GIVEN TEXT:
··········

The government will soon broaden the community service programme to cover convicted petty criminals, in a bid to decongest correctional facilities in the country.
The other rationale is to give convicts a chance to turn their lives around.
Community service, or Travaux d’Interets Generaux (TIG), is currently being used on those convicted for their role in the 1994 Genocide against the Tutsi under which they serve part of their sentence in jail while the other half is commuted to community developmental works.
The development was announced on Wednesday by the State Minister for Constitutional and Legal Affairs, Evode Uwizeyimana, while appearing before the members of the Senatorial standing committe on Social Affairs to provide an update on different issues within the justice sector.
TIG currently only concerns people found guilty of participating in the Genocide.
Uwizeyimana said that the plan was to reform community service and give an opportunity to Rwandans who have committed ordinary crimes to turn their lives around, without necessarily being held in correctional facilities.
“We should do away with the mentality of incarceration, especially for simple crimes. We are thinking of other ways of punishment and are reforming community service and including it in primary punishment so that, for instance, people can have their punishment commuted to manual labour but allowed to do this while living at home,” he said.
Uwizeyimana also said that the government was reviewing the system so that time spent in correctional facilities is beneficial to the convict as one of the ways to avoid long term issues of repeat offenders.
“There is no need for some of these people to sit in jail and become a burden to the government. We are changing the system where we are reviewing how correctional services are administered so that people can walk out of prison when they are better. Otherwise, continuing to imprison people is something that poses bigger risks in future,” he said.
In some countries like the United States, community service is primarily reserved for non-violent and non-repeat offenders. A person convicted of a crime is sentenced to perform a specified number of hours of service to the community.

··········

DATASET CONTENT:
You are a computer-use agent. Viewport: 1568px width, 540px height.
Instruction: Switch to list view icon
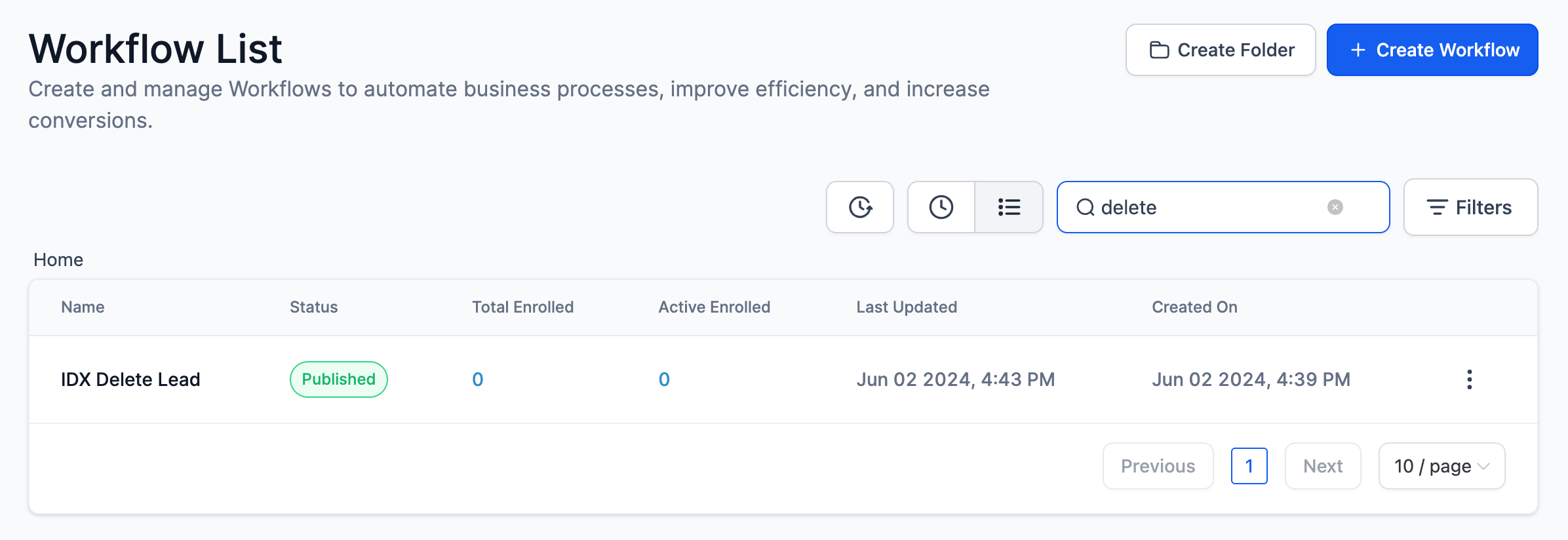[x=1009, y=207]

··········

PROBLEM STATEMENT: Can you carry the community service article forward from its last sentence? The lines have no connection to the community service article.

EXERCISE ANSWER:
While inmates work in public parks, community centres and public hospitals for a number of hours set by a judge, in Rwanda, most community work includes activities such as road and bridge construction, construction of houses for the vulnerable, farming, construction of schools and hospitals, among others.
Addressing the issue of reparations from the Gacaca courts, Minister Uwizeyimana said that there were different issues that were getting in the way of achieving this.
“We have issues of people who were ordered to pay and they simply cannot afford it. Others have adamantly refused to pay and that is being looked into and then there are those who were sentenced in absentia who left nothing behind that can be sold,” he said.
Senator Marie-Claire Mukasine tasked the minister with concluding Gacaca issues, pointing out that the Gacaca chapter needs to be closed.
“When it comes to the law, the accused and the accuser should all get what the law stipulates. I am hoping that we do not meet here again in the future to discuss Gacaca court cases. A lot of work has been done, many sacrifices have been made. This chapter needs to be closed once and for all,” she said.
The chairperson of the committe, Senator Gallican Niyingana, said that while Gacaca courts achieved a lot in a short time, there was need for a timeline on how to deal with the issues that were left behind when the courts closed a few years ago.
“This talk of the last census concerning Gacaca court cases needs to stop. There should be a timeline because this census has been talked about for years. You need to sit with other stakeholders and come up with a schedule,” he said.
Today, there are about 443 convicts that are still involved in TIG, 4000 escaped before they could complete, and about 352 are said to have died before they completed their sentences.